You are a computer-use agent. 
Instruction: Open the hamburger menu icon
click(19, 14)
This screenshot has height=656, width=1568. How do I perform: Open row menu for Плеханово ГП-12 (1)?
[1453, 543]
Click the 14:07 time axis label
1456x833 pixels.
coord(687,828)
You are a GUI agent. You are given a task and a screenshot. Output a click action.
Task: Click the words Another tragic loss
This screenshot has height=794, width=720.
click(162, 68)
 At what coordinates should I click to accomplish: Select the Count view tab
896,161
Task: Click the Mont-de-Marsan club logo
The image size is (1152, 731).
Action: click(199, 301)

### [Task]
Word for word, transcribe all of the records.

### [Task output]
You are a computer-use agent. 
Instruction: Open the hamburger menu icon
click(19, 14)
This screenshot has height=656, width=1568. How do I perform: Open row menu for Плеханово ГП-12 (1)?
[1453, 543]
Click the 14:07 time axis label
1456x833 pixels.
coord(687,828)
You are a GUI agent. You are given a task and a screenshot. Output a click action.
Task: Click the words Another tragic loss
This screenshot has height=794, width=720.
click(162, 68)
 At what coordinates should I click to accomplish: Select the Count view tab
896,161
Task: Click the Mont-de-Marsan club logo
The image size is (1152, 731).
Action: click(199, 301)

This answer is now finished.